Treatment of traveler’s diarrhea has three components. Rehydration is particularly important in the young and elderly(7). Electrolyte solutions with glucose to enhance absorption may be life saving. Antidiarrhoeals with or without antispasmodics may make the symptoms more manageable but in the end most infections are swiftly dealt with by the human gastrointestinal tract. Antibiotics are generally not needed. However when the vacation is to last only a few days the use of an antibiotic is often called for. More severe infections when blood is found in the stool probably warrant antibiotics although most of these will also settle in 2 to 3 days. A stool examination will also be useful to identify the pathogens present. If antibiotics are to be used quinolones such as ciprofloxacin 500mg BD will bring most infections under control in a few hours(8). In patients unable to take quinolones, trimethoprim/ sulfamethoxazole preparations are the next choice. If Giardasis is suspected metronidazole will bring about a dramatic improvement but may interfere with alcohol metabolism and ruin the last few days in paradise.
It must be remembered that the use of antidiarrhoeals has been shown to delay clearance of an infective agent and in cases of missed inflammatory bowel disease have been associated with the development of a toxic megacolon.
Patients who develop diarrhea on their return home after a prolonged stay in the Far East or Central America may have “tropical sprue”. This is a fascinating condition in which the main histological features are blunting of the small bowel villi with infiltration of chronic inflammatory cells. The resulting steatorrhoea and lactose intolerance may cause the symptoms of diarrhea but the vitamin B12 and folic acid malabsorption are almost diagnostic of the condition. The etiology is unclear but normally attributed to bacterial overgrowth in the small intestine. Antibiotics such as tetracyclines may be useful but many will respond to simple folate replacement with or without vitamin B12(9).
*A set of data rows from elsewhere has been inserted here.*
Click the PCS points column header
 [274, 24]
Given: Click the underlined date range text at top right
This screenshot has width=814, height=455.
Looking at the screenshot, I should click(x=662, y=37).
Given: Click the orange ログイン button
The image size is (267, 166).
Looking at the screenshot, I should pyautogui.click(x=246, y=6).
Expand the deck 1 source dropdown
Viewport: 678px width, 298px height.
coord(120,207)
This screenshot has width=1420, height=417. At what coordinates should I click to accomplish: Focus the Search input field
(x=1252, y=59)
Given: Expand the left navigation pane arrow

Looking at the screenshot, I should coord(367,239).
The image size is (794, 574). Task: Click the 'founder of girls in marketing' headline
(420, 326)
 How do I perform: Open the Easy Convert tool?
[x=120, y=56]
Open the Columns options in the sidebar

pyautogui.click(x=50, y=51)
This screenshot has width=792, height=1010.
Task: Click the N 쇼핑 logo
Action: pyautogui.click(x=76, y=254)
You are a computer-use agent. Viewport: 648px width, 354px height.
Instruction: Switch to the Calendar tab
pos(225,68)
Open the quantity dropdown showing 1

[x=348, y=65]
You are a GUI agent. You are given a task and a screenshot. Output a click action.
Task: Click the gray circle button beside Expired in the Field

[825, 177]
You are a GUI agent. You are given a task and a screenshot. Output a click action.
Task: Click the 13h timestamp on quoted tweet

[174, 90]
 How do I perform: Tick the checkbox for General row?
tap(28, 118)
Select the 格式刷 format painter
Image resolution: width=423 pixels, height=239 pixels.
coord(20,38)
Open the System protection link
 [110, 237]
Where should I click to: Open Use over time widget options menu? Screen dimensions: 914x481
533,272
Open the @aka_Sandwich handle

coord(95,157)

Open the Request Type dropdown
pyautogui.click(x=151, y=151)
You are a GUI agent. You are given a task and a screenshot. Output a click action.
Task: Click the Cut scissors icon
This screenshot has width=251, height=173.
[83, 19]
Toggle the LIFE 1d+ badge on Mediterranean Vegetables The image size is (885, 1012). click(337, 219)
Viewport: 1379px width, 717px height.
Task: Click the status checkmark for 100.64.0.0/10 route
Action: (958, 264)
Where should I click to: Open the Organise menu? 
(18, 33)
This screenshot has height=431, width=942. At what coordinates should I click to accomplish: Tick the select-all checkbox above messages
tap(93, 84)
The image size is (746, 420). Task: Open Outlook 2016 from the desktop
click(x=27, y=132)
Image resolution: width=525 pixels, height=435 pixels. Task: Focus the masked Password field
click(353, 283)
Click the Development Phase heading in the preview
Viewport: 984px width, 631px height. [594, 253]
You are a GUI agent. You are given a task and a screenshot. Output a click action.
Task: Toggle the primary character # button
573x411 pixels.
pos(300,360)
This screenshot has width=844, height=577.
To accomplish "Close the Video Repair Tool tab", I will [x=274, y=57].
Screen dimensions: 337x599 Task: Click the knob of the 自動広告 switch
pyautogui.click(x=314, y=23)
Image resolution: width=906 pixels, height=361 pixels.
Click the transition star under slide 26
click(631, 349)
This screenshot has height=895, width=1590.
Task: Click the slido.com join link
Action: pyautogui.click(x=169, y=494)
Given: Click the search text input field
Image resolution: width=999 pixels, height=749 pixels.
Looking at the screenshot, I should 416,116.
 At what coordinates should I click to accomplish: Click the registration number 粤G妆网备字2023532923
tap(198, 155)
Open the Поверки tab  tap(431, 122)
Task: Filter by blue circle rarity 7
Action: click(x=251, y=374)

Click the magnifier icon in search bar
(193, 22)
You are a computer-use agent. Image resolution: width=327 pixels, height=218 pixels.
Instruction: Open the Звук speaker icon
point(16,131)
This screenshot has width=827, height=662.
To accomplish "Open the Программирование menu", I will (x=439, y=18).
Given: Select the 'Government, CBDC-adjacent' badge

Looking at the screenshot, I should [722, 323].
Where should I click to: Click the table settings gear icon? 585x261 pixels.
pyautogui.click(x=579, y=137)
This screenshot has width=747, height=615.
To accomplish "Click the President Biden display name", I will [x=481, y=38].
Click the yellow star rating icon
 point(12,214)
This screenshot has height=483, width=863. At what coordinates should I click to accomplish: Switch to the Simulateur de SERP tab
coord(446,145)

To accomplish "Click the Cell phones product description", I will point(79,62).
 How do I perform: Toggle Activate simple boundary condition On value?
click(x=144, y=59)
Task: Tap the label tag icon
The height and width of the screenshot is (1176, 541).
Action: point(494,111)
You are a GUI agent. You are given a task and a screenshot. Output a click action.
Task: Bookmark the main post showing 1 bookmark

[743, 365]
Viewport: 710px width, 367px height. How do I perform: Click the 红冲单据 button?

Where have you eaten recently?
Abdominal symptoms of cramps and/or diarrhea occurring during or on arriving home after a meal in a restaurant are frequently attributed to “food poisoning”(10).
The time between the meal and onset of the symptoms is a critical diagnostic feature. Poisoning with a food toxin such as Staphylococcus aureus will present within 6 to 12 hours and symptoms will be predominantly upper gastrointestinal. Pathogens such as Enterotoxigenic Escherichia coli which secrete a toxin may present as a diarrhoeal illness 24 hours after ingestion. If a pathogen is to actually invade the intestinal cells such as Salmonella the onset may be further delayed.
Patients, however, who develop cramps and diarrhea while eating or on arriving home, are either suffering a serious toxin load or more likely an attack of irritable bowel syndrome. In the latter condition fat reaching the terminal ileum due to intestinal hurry precipitates giant colonic contractions in addition to causing gastric stasis. These effects are designed to reduce fat malabsorption. Fat is a food constituent that our gastrointestinal tract is designed to absorb if at all possible. We are indeed designed for tough times. This is a gentle reminder that while we may have moved out of the gutter, our genes have not. This mismatch is manifested in the irritable bowel syndrome.